Beyond the fact that on the face of it, it doesn’t make a lot of sense, the plot is also fair; I’m not sorry to move the story away from the Horde for a while. Unfortunately, the pace isn’t great. There’s too much fighting and too much expository speechifying (including a great deal of mystical mumbo jumbo concerning the Goddess). Since we’re not getting any character development for any of these people, we need to be getting a good amount of storytelling accomplished, and we just aren’t—there seems to be a ton of ground to cover (or to skip over) to resolve this storyline by the end of #12.
The decision to make Grizzlor, of all people, the Horde’s sophisticated tactician is an interesting one, but it works well enough.

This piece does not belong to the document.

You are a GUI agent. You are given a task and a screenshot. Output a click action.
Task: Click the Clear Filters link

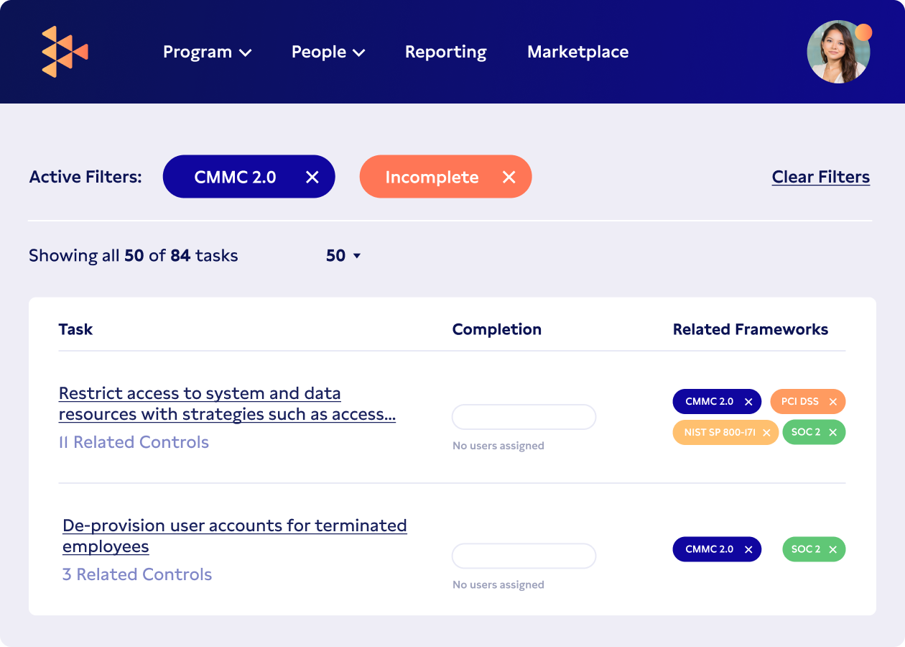pyautogui.click(x=820, y=176)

Man-At-Arms is conspicuous by his absence, although Randor fills his role as the group’s strategic planner, wearer of sweet knobbly armor, and one that has a gun. Abnett also seems to be going out of his way to drop these characters’ “real” names from the MOTU Classics line whenever possible. Gur’rull Gu’rroooow? Sure, buddy. Whatever you want. Also, we really could have used some better editing.
So then: while these are, overall, some pretty mediocre comics, they’re also the most unterrible He-Man comics we’ve seen in many moons. By God, these things are readable. I’ve been subjected to too much to get my hopes up, but #10–12 certainly have the potential to be the most unterrible comics yet.